Not filling branch delay slot by moving CHERI instructions or other instructions across CHERI instructions
jonwoodruff opened this issue · 10 comments
When this is built:
int partition( int a[], int l, int r) {
int pivot, i, j, t;
pivot = a[l];
i = l; j = r+1;
while( 1)
{
do ++i; while( a[i] <= pivot && i <= r );
do --j; while( a[j] > pivot );
if( i >= j ) break;
t = a[i]; a[i] = a[j]; a[j] = t;
}
t = a[l]; a[l] = a[j]; a[j] = t;
return j;
}
void quickSort( int a[], int l, int r)
{
int j;
if( l < r ) {
j = partition( a, l, r);
quickSort( a, l, j-1);
quickSort( a, j+1, r);
}
}
The instructions around the "JALR" (the only one) when built in purecap are:
sll $5, $1, 0
cmove $c13, $c19
cgetpccsetoffset $c12, $3
cjalr $c12, $c17
nop
The cmove or the sll could be in the branch delay slot.

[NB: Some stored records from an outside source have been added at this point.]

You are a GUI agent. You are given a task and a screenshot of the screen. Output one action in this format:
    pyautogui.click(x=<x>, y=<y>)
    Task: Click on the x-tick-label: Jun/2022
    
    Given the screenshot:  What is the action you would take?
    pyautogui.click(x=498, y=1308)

When built for MIPS the branch delay slot is filled:
move $4, $17
move $5, $2
sw $1, 0($8)
addiu $1, $21, -1
jalr $25
sll $6, $1, 0
Slightly simplified test case:
__attribute__((always_inline))
static int partition( int a[], int l, int r) {
int pivot, i, j, t;
pivot = a[l];
i = l; j = r+1;
while(i >= j)
{
do --j; while( a[j] > pivot );
a[i] = a[j]; a[j] = t;
}
return j;
}
void quickSort( int a[], int l, int r)
{
int j;
j = partition( a, l, r);
quickSort( a, l, j-1);
quickSort( a, j+1, r);
}
n64 version:
addiu $1, $20, -1
ld $25, %call16(quickSort)($gp)
sll $6, $1, 0
move $4, $17
jalr $25
move $5, $2
addiu $5, $20, 1
Pure-cap version:
addiu $1, $18, -1
ld $3, %call16(quickSort)($gp)
sll $5, $1, 0
cgetpccsetoffset $c12, $3
cmove $c3, $c18
move $4, $2
cmove $c13, $c19
cjalr $c12, $c17
nop
addiu $4, $18, 1
It looks as if cmove isn't being put in the delay slot because it's marked as having unmodelled side effects. This is also preventing any instructions from being reordered across it.
Actually, it looks as if this is set for pretty much all capability instructions, which is probably impeding a lot of potential optimisations.
And this is required because of the implicit C0 behaviour. The real fix probably involves adding an implicit use of C0 to all of the MIPS loads and stores.
I wonder how crazy it is to simply disable all modifications to special capability registers except for those dedicated instructions? How much overhead will there be to lose the ability to directly read/write C0 in all capability instructions? When I say disable I mean on a hardware level, so implicit C0 modifications will do nothing or trigger exceptions, etc. We already have similar plans in our document. Of course this would be at least a flag week...
It would be nice to have an experimental run and see. I don't think that we generate stores to $c0 from anything other than an intrinsic in the compiler. We do rely on being able to read $c0 for ctoptr, but I don't think we ever insert modifications.
Ideally, I'd like to make $c0 a capability version of $zero, make $ddc a special register, and have special cases for ctoptr that used $ddc and $ppc.
Modifying the MIPS loads and stores implicitly use $c0 is complicated by the fact that $c0 is not present on MIPS...
I guess we should wait until we have CWriteHwr
and then only treat that as a hazard?
Ideally, yes, though I believe it's possible to teach the LLVM back end that MIPS always has C0, but doesn't have any instructions to write to it...
This is now fixed in the multicapsize branch. It can probably be cherry picked to master, or we can wait until it's time to merge that branch.